::: Record excerpts :::

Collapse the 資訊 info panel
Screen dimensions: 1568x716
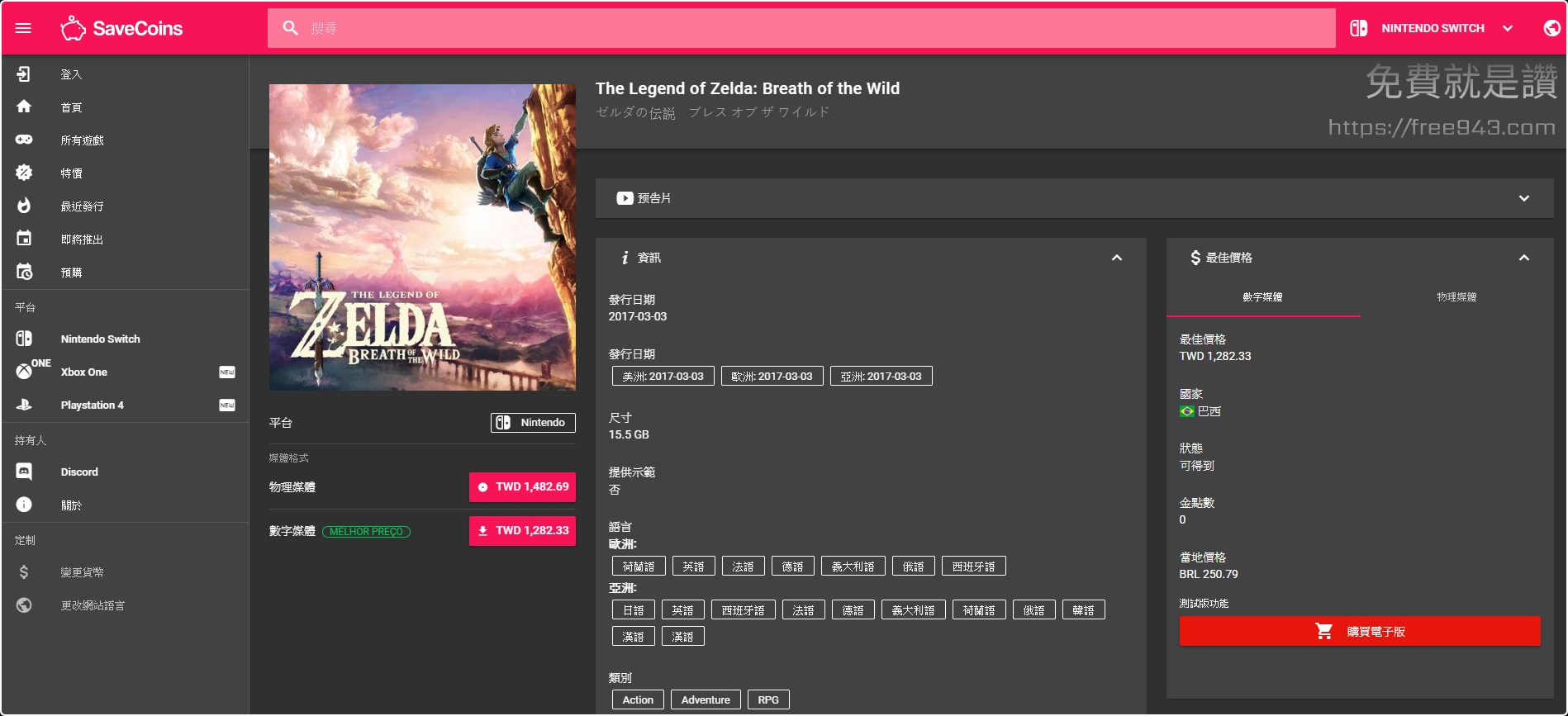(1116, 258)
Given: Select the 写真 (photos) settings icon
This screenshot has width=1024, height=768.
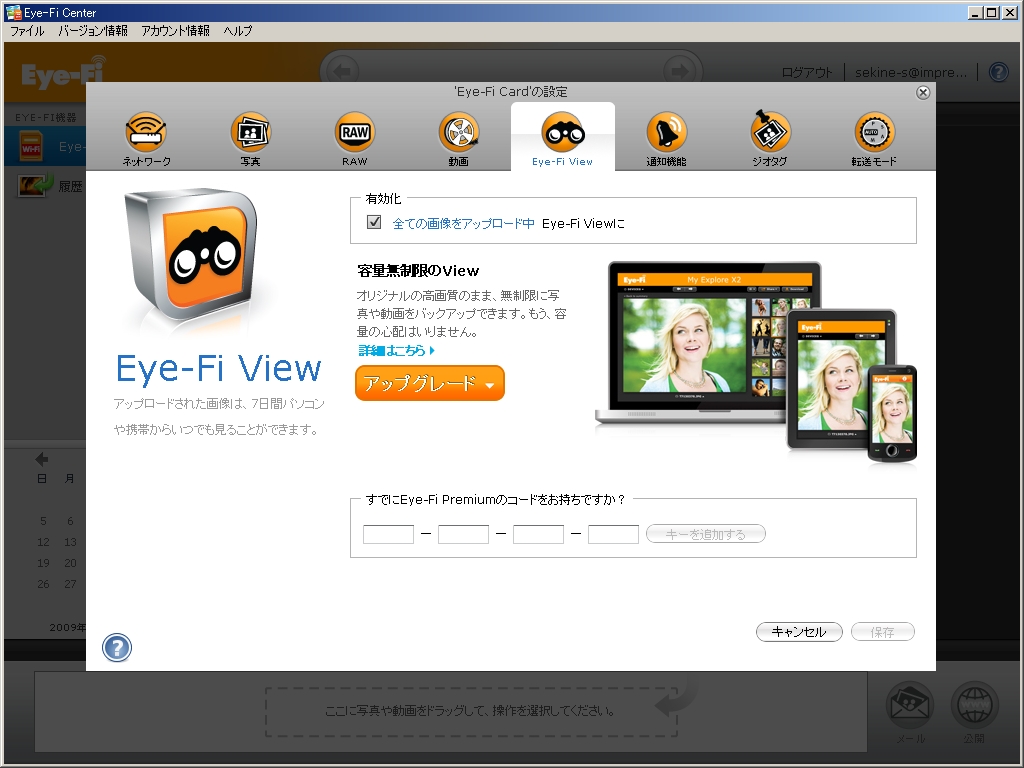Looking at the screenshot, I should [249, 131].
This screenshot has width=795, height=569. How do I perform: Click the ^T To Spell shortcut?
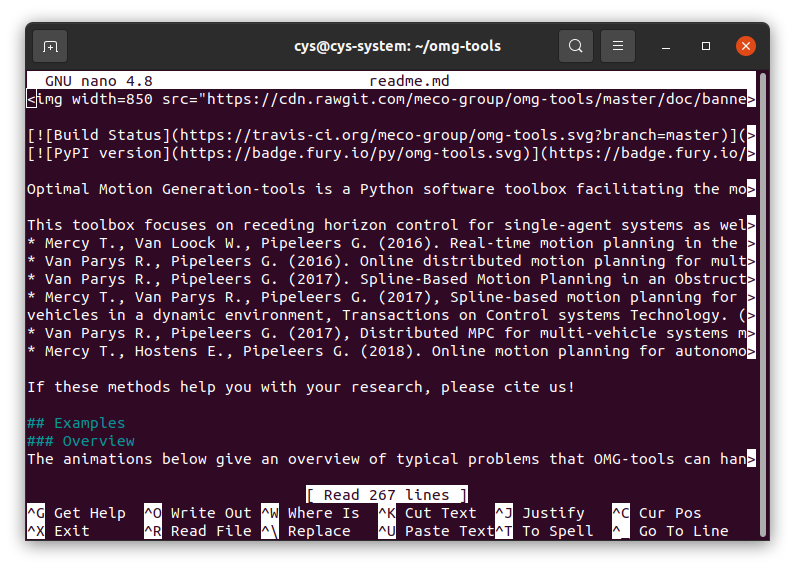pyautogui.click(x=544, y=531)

:::
::: Record excerpts :::

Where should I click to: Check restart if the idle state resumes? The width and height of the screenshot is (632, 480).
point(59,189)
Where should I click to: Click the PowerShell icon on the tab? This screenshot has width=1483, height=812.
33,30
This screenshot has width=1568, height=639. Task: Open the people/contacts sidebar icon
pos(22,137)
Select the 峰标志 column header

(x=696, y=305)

:::

Prompt: Put the items starting with the line with "Given: Select the 写真 (photos) settings icon" and going on through the line with "pyautogui.click(x=544, y=531)" into a two-column CSV with the headers text and answer, one row per item, each field quoted and with line breaks turned into spaces. Leave the pictures out.

The answer:
text,answer
"Given: Select the 写真 (photos) settings icon This screenshot has width=1024, height=768.","Looking at the screenshot, I should [249, 131]."
"This screenshot has width=795, height=569. How do I perform: Click the ^T To Spell shortcut?","pyautogui.click(x=544, y=531)"